Content starts
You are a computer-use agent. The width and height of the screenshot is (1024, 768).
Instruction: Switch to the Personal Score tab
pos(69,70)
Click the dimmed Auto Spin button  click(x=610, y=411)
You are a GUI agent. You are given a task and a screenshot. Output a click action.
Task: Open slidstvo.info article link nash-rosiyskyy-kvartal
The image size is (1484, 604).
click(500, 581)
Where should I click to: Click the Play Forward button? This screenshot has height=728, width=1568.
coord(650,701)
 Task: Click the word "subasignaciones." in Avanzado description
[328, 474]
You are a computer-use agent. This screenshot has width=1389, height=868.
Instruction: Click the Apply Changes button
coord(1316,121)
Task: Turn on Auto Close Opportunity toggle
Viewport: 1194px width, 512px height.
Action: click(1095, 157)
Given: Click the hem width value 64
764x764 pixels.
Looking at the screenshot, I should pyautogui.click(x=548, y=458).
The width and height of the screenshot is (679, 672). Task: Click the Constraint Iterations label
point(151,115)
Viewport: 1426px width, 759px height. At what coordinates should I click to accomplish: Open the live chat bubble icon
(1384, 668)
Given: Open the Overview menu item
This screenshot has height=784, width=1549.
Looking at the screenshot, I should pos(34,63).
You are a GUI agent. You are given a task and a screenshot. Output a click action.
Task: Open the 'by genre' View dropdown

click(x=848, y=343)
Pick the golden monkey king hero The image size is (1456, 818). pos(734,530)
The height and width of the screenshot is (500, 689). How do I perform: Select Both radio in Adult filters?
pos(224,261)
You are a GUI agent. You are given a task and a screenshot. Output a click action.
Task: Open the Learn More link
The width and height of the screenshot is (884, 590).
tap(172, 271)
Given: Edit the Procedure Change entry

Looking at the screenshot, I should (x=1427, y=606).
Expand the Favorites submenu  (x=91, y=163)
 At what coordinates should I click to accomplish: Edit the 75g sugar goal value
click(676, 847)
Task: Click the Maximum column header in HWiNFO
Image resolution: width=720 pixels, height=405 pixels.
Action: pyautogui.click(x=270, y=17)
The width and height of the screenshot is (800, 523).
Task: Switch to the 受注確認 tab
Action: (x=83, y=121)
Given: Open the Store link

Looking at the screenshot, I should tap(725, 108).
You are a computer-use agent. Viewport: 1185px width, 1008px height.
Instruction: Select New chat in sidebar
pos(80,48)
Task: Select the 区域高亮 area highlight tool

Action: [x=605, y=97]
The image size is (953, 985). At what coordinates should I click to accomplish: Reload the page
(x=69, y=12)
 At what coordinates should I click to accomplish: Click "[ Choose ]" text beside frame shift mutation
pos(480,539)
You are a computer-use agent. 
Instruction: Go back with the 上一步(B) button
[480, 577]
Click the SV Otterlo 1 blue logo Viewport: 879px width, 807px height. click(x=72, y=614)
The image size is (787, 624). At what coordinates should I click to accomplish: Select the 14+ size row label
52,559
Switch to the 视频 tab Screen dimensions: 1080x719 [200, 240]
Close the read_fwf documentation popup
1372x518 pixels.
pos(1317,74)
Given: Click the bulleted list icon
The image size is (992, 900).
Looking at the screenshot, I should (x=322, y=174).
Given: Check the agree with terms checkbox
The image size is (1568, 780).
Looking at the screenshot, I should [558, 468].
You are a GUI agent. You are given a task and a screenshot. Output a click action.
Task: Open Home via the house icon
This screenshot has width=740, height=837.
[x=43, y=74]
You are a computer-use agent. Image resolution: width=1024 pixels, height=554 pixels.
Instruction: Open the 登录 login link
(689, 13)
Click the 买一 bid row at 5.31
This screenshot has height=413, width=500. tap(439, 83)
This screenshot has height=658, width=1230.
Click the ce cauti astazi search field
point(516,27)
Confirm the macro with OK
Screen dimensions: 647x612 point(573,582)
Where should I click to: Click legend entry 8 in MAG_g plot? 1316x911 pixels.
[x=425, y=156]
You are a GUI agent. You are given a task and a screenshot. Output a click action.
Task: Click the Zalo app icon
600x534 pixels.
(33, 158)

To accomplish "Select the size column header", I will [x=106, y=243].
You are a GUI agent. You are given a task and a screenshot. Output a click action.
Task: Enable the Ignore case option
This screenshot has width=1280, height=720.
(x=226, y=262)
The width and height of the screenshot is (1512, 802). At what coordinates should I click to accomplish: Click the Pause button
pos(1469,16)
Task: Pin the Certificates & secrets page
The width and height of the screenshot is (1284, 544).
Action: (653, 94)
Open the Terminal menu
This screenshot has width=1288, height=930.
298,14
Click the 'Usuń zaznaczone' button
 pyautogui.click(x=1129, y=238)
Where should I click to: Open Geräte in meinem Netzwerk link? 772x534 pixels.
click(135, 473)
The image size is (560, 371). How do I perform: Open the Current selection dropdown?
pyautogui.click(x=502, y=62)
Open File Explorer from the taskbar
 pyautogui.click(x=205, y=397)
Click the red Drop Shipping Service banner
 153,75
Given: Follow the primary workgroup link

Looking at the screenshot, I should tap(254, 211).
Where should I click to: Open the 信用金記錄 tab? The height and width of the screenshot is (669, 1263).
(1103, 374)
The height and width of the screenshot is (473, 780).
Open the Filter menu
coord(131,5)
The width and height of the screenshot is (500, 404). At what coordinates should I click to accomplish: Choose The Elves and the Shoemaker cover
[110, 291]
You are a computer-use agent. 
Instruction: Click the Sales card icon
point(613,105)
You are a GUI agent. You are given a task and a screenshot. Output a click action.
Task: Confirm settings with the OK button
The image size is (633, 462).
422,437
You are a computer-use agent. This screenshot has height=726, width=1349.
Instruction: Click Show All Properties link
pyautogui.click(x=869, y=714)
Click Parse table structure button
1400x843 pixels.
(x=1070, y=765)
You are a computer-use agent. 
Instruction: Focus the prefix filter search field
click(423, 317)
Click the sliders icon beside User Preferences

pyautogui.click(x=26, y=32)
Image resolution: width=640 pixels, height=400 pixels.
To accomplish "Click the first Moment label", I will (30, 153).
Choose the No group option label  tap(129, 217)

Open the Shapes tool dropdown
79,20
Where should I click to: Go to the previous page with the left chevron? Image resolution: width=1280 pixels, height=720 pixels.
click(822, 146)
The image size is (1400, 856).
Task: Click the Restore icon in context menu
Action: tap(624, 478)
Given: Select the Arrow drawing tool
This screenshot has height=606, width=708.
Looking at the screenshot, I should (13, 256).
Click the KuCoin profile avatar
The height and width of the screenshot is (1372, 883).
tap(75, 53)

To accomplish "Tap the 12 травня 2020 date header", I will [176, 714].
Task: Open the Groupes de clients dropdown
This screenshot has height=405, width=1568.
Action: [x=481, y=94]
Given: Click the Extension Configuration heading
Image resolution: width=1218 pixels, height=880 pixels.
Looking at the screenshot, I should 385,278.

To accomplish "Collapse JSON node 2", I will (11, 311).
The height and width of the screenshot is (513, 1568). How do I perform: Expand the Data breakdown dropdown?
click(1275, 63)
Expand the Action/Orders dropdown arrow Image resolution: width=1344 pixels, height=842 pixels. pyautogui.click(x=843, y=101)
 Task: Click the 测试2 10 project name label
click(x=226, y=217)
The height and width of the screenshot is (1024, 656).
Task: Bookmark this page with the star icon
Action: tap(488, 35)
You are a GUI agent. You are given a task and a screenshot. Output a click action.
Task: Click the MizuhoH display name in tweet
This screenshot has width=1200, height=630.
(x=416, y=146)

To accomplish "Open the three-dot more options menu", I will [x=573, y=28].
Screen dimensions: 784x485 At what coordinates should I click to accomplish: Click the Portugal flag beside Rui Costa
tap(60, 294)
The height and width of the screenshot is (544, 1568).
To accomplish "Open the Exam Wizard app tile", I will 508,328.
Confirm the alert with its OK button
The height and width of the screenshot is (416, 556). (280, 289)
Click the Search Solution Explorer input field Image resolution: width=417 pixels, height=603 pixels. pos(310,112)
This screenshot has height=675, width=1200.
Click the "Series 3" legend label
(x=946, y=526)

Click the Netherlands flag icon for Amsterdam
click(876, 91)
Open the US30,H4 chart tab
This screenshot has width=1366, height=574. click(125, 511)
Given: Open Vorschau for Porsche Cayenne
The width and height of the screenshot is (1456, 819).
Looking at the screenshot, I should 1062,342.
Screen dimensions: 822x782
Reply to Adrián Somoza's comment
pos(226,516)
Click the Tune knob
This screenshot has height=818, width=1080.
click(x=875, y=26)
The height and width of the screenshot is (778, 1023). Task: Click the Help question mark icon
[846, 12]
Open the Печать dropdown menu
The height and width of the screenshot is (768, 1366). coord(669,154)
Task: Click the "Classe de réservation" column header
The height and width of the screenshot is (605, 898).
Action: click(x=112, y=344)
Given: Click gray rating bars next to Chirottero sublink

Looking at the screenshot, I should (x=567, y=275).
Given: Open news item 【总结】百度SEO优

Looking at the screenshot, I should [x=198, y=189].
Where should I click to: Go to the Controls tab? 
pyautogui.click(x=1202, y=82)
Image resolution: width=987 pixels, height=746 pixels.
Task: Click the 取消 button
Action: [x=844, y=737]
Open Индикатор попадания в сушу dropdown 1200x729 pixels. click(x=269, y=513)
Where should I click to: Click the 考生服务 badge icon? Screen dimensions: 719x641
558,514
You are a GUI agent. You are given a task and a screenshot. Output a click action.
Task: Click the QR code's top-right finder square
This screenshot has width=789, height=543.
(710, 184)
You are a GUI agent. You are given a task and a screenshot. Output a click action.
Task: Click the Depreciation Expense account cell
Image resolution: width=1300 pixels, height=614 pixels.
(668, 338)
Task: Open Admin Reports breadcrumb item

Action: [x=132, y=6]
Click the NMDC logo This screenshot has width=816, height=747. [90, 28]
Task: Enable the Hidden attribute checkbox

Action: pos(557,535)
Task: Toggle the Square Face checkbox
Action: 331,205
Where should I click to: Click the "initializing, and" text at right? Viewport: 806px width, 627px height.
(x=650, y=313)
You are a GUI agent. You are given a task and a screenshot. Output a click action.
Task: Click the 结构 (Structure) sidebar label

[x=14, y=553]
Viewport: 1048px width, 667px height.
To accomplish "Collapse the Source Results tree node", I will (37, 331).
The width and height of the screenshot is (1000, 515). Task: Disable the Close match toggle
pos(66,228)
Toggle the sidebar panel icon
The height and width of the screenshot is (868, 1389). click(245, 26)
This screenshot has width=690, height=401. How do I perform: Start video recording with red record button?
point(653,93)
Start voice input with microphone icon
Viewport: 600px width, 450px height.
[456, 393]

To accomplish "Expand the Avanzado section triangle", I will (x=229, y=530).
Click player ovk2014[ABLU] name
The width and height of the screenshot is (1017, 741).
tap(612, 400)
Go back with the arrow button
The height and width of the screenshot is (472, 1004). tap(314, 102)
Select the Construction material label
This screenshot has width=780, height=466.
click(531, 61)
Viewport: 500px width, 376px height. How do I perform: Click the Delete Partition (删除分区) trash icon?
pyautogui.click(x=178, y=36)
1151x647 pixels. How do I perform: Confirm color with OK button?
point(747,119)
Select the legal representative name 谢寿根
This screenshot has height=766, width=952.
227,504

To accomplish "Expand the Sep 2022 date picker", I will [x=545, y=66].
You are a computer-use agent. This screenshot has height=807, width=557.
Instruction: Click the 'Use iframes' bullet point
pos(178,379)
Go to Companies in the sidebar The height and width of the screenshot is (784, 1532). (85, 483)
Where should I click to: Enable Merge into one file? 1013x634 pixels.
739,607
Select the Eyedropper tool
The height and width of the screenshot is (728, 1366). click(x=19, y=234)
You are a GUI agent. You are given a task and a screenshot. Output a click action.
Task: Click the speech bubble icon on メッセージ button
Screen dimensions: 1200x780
Content ends
• [REQUIREMENT] Given the records above, restate word for word only the lines starting at the one with "has height=726, width=1349." and ending at the one with "Task: Open the Groupes de clients dropdown".

• [EXERCISE RESULT]
You are a computer-use agent. This screenshot has height=726, width=1349.
Instruction: Click Show All Properties link
pyautogui.click(x=869, y=714)
Click Parse table structure button
1400x843 pixels.
(x=1070, y=765)
You are a computer-use agent. 
Instruction: Focus the prefix filter search field
click(423, 317)
Click the sliders icon beside User Preferences

pyautogui.click(x=26, y=32)
Image resolution: width=640 pixels, height=400 pixels.
To accomplish "Click the first Moment label", I will (30, 153).
Choose the No group option label  tap(129, 217)

Open the Shapes tool dropdown
79,20
Where should I click to: Go to the previous page with the left chevron? Image resolution: width=1280 pixels, height=720 pixels.
click(822, 146)
The image size is (1400, 856).
Task: Click the Restore icon in context menu
Action: tap(624, 478)
Given: Select the Arrow drawing tool
This screenshot has height=606, width=708.
Looking at the screenshot, I should (13, 256).
Click the KuCoin profile avatar
The height and width of the screenshot is (1372, 883).
tap(75, 53)

To accomplish "Tap the 12 травня 2020 date header", I will [176, 714].
Task: Open the Groupes de clients dropdown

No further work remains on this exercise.